## TASK OBJECTIVE
Render the data below as a two-column Markdown table headed Line and Content. Number the rows in order, give each line its own row, and leave out blank lines.

## DATA SHOWN

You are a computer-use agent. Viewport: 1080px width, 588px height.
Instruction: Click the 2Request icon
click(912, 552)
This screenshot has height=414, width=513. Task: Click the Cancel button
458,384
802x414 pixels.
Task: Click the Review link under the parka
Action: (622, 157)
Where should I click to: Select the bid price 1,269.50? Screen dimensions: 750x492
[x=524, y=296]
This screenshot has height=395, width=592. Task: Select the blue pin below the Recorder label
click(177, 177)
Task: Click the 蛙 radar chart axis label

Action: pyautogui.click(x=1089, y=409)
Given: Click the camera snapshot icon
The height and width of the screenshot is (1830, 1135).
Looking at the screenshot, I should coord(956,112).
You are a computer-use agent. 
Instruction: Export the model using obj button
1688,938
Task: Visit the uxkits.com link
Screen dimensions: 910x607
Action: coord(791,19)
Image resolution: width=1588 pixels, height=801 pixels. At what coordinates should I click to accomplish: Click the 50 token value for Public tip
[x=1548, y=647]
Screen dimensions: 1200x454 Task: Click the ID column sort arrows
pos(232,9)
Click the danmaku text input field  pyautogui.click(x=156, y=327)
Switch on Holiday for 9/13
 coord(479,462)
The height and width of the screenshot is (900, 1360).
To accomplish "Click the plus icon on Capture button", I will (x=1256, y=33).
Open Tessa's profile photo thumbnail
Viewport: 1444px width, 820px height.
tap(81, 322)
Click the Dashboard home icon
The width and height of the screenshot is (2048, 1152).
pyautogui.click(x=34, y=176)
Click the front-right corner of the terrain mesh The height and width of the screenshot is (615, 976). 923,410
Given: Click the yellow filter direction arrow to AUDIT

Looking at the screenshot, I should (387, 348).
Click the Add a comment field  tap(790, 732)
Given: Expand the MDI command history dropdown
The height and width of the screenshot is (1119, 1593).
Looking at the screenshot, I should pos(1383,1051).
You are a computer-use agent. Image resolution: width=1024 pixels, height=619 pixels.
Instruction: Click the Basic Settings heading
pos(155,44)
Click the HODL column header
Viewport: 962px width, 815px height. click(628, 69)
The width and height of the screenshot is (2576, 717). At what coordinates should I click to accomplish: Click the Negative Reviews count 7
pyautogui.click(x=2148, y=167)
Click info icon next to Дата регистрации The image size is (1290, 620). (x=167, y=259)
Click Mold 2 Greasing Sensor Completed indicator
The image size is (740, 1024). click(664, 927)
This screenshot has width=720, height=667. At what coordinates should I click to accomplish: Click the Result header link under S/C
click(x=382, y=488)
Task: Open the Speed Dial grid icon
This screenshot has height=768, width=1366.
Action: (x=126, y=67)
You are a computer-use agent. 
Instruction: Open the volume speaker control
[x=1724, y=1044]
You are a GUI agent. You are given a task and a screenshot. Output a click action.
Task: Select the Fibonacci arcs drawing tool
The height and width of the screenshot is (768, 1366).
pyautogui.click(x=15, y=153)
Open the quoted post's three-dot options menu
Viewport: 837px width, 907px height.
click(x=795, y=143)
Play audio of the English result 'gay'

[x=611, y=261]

## CORRECT RESPONSE
| Line | Content |
|---|---|
| 1 | You are a computer-use agent. Viewport: 1080px width, 588px height. |
| 2 | Instruction: Click the 2Request icon |
| 3 | click(912, 552) |
| 4 | This screenshot has height=414, width=513. Task: Click the Cancel button |
| 5 | 458,384 |
| 6 | 802x414 pixels. |
| 7 | Task: Click the Review link under the parka |
| 8 | Action: (622, 157) |
| 9 | Where should I click to: Select the bid price 1,269.50? Screen dimensions: 750x492 |
| 10 | [x=524, y=296] |
| 11 | This screenshot has height=395, width=592. Task: Select the blue pin below the Recorder label |
| 12 | click(177, 177) |
| 13 | Task: Click the 蛙 radar chart axis label |
| 14 | Action: pyautogui.click(x=1089, y=409) |
| 15 | Given: Click the camera snapshot icon |
| 16 | The height and width of the screenshot is (1830, 1135). |
| 17 | Looking at the screenshot, I should coord(956,112). |
| 18 | You are a computer-use agent.  |
| 19 | Instruction: Export the model using obj button |
| 20 | 1688,938 |
| 21 | Task: Visit the uxkits.com link |
| 22 | Screen dimensions: 910x607 |
| 23 | Action: coord(791,19) |
| 24 | Image resolution: width=1588 pixels, height=801 pixels. At what coordinates should I click to accomplish: Click the 50 token value for Public tip |
| 25 | [x=1548, y=647] |
| 26 | Screen dimensions: 1200x454 Task: Click the ID column sort arrows |
| 27 | pos(232,9) |
| 28 | Click the danmaku text input field  pyautogui.click(x=156, y=327) |
| 29 | Switch on Holiday for 9/13 |
| 30 |  coord(479,462) |
| 31 | The height and width of the screenshot is (900, 1360). |
| 32 | To accomplish "Click the plus icon on Capture button", I will (x=1256, y=33). |
| 33 | Open Tessa's profile photo thumbnail |
| 34 | Viewport: 1444px width, 820px height. |
| 35 | tap(81, 322) |
| 36 | Click the Dashboard home icon |
| 37 | The width and height of the screenshot is (2048, 1152). |
| 38 | pyautogui.click(x=34, y=176) |
| 39 | Click the front-right corner of the terrain mesh The height and width of the screenshot is (615, 976). 923,410 |
| 40 | Given: Click the yellow filter direction arrow to AUDIT |
| 41 | Looking at the screenshot, I should (387, 348). |
| 42 | Click the Add a comment field  tap(790, 732) |
| 43 | Given: Expand the MDI command history dropdown |
| 44 | The height and width of the screenshot is (1119, 1593). |
| 45 | Looking at the screenshot, I should pos(1383,1051). |
| 46 | You are a computer-use agent. Image resolution: width=1024 pixels, height=619 pixels. |
| 47 | Instruction: Click the Basic Settings heading |
| 48 | pos(155,44) |
| 49 | Click the HODL column header |
| 50 | Viewport: 962px width, 815px height. click(628, 69) |
| 51 | The width and height of the screenshot is (2576, 717). At what coordinates should I click to accomplish: Click the Negative Reviews count 7 |
| 52 | pyautogui.click(x=2148, y=167) |
| 53 | Click info icon next to Дата регистрации The image size is (1290, 620). (x=167, y=259) |
| 54 | Click Mold 2 Greasing Sensor Completed indicator |
| 55 | The image size is (740, 1024). click(664, 927) |
| 56 | This screenshot has width=720, height=667. At what coordinates should I click to accomplish: Click the Result header link under S/C |
| 57 | click(x=382, y=488) |
| 58 | Task: Open the Speed Dial grid icon |
| 59 | This screenshot has height=768, width=1366. |
| 60 | Action: (x=126, y=67) |
| 61 | You are a computer-use agent.  |
| 62 | Instruction: Open the volume speaker control |
| 63 | [x=1724, y=1044] |
| 64 | You are a GUI agent. You are given a task and a screenshot. Output a click action. |
| 65 | Task: Select the Fibonacci arcs drawing tool |
| 66 | The height and width of the screenshot is (768, 1366). |
| 67 | pyautogui.click(x=15, y=153) |
| 68 | Open the quoted post's three-dot options menu |
| 69 | Viewport: 837px width, 907px height. |
| 70 | click(x=795, y=143) |
| 71 | Play audio of the English result 'gay' |
| 72 | [x=611, y=261] |